Rea, anche meno del diretto rivale SBK. Per Johnny due (davvero, perché senza test e organizzate in fretta e furia) apparizioni in MotoGP, quando Stoner si fece male nel 2012 ed il nordirlandese salì sulla RC 213V dell'australiano, per due Gran Premi, conclusi comunque con interessanti piazzamenti nei primi otto giunti al traguardo.

Il pluricampione ha precisato di non aver avuto una adeguata chance per partecipare in pianta stabile alla MotoGP e, lui come Redding, attende vivamente Rabat al quale, invece, qualche occasione in più è stata concessa. Inoltre, come scritto più in alto, Titone ha vinto un Mondiale nella Middle Class. Sì, il pilota del team Barni costituirà una motivazione ulteriore per i rivali che andrà ad affrontare: lì in mezzo c'è Alvaro Bautista, connazionale e con un percorso simile al suo. Il pilota Honda ha lasciato la MotoGP con dinamiche simile a quelle di Rabat. 

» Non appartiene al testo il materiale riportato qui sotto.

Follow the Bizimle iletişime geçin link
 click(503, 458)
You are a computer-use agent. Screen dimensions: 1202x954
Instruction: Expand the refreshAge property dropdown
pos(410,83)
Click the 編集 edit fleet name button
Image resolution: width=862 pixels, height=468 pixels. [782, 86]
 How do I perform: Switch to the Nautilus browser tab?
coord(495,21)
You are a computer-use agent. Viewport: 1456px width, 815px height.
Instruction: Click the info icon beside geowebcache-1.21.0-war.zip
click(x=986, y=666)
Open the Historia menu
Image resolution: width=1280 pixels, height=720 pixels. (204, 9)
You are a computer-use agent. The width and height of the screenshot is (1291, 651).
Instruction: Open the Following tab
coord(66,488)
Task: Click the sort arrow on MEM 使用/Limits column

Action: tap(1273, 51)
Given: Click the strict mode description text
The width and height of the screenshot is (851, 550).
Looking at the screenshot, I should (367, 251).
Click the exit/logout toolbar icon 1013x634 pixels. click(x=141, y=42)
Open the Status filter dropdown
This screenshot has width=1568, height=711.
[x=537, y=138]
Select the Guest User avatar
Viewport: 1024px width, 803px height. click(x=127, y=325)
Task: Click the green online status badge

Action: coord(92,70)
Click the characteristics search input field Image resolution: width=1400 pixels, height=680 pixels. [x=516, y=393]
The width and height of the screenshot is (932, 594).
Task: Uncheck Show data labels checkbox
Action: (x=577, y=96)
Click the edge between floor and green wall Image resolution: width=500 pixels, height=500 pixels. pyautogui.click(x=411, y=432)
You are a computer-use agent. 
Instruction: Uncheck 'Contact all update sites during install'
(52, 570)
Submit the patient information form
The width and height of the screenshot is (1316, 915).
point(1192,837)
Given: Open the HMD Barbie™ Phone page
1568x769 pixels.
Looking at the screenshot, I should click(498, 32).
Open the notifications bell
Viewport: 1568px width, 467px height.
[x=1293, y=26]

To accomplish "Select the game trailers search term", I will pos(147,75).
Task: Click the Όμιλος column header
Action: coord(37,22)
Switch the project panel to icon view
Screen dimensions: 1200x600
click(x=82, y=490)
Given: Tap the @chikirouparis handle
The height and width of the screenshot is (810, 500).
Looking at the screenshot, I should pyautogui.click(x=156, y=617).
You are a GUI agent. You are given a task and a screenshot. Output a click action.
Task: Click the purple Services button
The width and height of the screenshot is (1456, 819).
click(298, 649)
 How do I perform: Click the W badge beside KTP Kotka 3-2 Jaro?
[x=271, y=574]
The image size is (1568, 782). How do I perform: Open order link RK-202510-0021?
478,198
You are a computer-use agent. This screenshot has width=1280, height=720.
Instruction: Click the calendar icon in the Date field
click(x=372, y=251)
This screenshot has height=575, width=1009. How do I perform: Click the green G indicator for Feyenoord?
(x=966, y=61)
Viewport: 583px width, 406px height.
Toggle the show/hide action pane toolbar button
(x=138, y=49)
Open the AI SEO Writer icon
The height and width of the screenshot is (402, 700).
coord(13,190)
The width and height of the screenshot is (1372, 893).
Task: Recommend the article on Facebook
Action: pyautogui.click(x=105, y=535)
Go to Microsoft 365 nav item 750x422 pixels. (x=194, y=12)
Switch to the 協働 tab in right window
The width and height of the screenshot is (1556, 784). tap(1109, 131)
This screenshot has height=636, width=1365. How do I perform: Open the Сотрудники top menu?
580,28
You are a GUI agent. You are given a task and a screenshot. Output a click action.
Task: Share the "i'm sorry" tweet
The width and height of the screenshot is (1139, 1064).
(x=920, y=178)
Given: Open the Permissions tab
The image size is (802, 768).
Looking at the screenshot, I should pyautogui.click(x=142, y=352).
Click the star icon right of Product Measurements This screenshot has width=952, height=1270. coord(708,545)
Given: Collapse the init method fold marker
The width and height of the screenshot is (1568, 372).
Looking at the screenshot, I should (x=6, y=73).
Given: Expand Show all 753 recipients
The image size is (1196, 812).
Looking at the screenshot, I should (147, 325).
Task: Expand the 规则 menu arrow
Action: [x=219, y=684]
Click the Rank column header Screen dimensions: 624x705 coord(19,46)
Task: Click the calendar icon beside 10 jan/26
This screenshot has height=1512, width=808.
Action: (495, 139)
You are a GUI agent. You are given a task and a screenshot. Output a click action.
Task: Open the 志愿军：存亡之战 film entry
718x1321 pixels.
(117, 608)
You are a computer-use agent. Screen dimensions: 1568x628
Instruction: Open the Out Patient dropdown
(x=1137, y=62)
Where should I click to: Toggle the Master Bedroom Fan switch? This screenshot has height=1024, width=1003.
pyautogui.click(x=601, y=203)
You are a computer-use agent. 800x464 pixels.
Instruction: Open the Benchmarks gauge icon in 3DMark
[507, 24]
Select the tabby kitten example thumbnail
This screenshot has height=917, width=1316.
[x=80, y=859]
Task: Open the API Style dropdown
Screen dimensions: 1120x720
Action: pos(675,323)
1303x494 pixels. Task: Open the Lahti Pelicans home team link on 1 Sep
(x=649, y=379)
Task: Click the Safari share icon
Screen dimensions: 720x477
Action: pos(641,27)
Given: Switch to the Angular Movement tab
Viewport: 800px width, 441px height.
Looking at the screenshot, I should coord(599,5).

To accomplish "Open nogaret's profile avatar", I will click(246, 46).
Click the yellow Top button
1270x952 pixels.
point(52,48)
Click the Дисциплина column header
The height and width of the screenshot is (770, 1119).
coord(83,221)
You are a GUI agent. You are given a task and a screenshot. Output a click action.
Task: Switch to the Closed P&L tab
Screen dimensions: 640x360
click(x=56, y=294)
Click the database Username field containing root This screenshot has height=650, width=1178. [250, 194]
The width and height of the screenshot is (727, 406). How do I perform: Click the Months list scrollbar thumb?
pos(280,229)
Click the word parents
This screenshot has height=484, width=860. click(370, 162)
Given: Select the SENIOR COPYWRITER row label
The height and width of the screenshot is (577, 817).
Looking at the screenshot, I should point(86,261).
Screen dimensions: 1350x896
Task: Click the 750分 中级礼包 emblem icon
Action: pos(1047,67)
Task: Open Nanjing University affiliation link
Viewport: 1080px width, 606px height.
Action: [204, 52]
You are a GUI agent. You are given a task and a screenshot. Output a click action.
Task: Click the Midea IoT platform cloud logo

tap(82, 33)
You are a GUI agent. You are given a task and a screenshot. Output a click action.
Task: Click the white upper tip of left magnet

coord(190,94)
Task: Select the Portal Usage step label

Ospiti d'eccezione a Jerez, tra cui una MotoGP


All'Angel Nieto, oltre a Rea, Alex Lowes, Redding, Rinaldi, Rabat, Davies, Bautista, Haslam, Cresson e Isaac VInales, ci sarà pure Maverick. Certo, proprio lui, il pilota del team Yamaha MotoGP e cugino del nuovo pilota Kawasaki Orelac. "Vinny" girerà con una R1 di serie, ma quanto di serie? Vedremo.

Come Zarco, più o meno. Johann si presenterà in pista, guidando la Panigale 1100S, già usata lo scorso anno in sessioni private. Michele Pirro, ovviamente, avrà tra le mani una Ducati, che dovrebbe lo stesso modello usato dal francese. Salvo sorprese dell'ultimo momento. 

Il tedesco Stefan Bradl lavorera sul prototipo HRC, da affidare poi a Pol Espargarò, Alex Marquez, Takaaki Nakagami e, si spera presto, Marc Marquez. Leonardo Taccini debutterà con la Kawasaki ZX-6R Orelac, per una ambizione importante. Togliere il titolo Europeo della 600 a Kevin Manfredi.